### TRECHO DO TEXTO
════

Apenas em 22 de janeiro de 2020, com um ano de Brasília, é que o então ministro descobre a verdade, ao ler redes sociais que Bolsonaro cogitava retirar os assuntos da segurança pública do Ministério da Justiça. “Concluí que ele simplesmente não confiava em mim e não desejava a minha presença no governo”, escreve.

Moro descreve como tentou permanecer no cargo. Engoliu a decisão do presidente de não vetar pontos do projeto de reforma do código criminal aprovados pelo Congresso, perdeu o controle do Coaf (o órgão que fiscaliza transferências bancárias suspeitas) e aceitou a ordem de Bolsonaro para, sem nenhum justificativa republicana, trocar o diretor da Polícia Federal. Até a noite anterior à sua demissão, em 24 de abril de 2020, o ministro ainda lutava para colocar um indicado seu e, assim, manter as aparências de que ainda controlava a Polícia Federal. Saiu do cargo escorraçado.

“É fácil concluir que eu errei. Naquela época, no entanto, o conhecimento do futuro não estava à disposição. Sabedoria retrospectiva não vale. O que eu tinha, naquele contexto de esperanças que antecedia a posse de Bolsonaro, era a oportunidade de servir ao meu país como ministro e implementar as reformas necessárias para que avançássemos no combate à corrupção e a outros crimes”, escreve no único mea-culpa de todo o livro.

════

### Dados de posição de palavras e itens
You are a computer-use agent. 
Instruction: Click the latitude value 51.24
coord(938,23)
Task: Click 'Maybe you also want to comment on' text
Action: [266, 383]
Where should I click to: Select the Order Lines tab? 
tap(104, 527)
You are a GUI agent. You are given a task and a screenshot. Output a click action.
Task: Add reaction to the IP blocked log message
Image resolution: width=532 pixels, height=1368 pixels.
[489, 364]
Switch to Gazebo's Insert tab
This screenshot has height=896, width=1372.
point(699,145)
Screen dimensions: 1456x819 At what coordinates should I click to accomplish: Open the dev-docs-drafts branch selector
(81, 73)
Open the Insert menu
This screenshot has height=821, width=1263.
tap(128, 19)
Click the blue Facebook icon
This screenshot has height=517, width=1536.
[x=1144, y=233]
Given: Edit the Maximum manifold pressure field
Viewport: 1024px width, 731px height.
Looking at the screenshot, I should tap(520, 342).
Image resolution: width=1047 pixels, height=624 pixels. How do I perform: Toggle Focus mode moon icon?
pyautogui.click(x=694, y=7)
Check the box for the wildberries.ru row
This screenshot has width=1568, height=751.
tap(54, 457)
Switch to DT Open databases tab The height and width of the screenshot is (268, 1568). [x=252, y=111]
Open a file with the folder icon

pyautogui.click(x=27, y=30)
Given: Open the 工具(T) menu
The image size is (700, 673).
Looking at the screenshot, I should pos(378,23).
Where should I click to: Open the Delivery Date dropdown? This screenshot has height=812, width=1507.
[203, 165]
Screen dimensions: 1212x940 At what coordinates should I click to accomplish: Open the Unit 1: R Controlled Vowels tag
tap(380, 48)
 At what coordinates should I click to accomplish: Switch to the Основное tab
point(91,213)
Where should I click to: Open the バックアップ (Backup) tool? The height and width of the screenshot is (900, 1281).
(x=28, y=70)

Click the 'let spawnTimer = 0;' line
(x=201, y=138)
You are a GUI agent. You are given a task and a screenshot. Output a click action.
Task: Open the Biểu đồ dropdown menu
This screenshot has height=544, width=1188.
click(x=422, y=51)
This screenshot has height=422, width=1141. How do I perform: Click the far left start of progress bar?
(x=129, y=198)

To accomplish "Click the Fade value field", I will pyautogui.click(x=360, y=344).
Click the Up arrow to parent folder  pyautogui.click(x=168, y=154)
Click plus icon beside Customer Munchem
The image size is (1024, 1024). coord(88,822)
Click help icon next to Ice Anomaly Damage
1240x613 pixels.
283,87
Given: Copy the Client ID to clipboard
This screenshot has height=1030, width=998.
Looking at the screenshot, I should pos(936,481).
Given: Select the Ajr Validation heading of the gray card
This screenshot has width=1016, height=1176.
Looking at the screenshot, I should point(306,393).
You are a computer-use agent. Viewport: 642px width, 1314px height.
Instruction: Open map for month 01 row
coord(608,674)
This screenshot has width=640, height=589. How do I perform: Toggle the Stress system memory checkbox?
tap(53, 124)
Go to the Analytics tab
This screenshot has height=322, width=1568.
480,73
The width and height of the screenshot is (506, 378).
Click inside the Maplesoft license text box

════

### O QUE SE PEDE
Dê continuidade ao trecho sobre a saída de Moro do governo Bolsonaro, começando logo após a última frase apresentada.

### RESPOSTA À TAREFA
A ambivalência entre o Sergio Moro forte da Lava Jato e o Sergio Moro derrotado do Ministério da Justiça marca do livro de memórias e é o ponto de partida da sua candidatura presidencial. O roteiro de sessões de autógrafos de “Contra o sistema…” marca o início da campanha na qual Moro pretende convencer o eleitor de que apenas a sua eleição poderá completar o combate à corrupção iniciado na Lava Jato. Embora tenha qualidades literárias limitadas, o livro é uma excelente peça de propaganda. A evolução linear traçada no livro faz do ex-juiz e ex-ministro um personagem predestinado, puro em suas intenções, firme e justo em suas sentenças, enganado quanto tentava fazer o certo, injustiçado e que, agora, retorna para concluir o que começou. O Moro de “Contra o Sistema da Corrupção” não é apenas um candidato a presidente, mas a santo.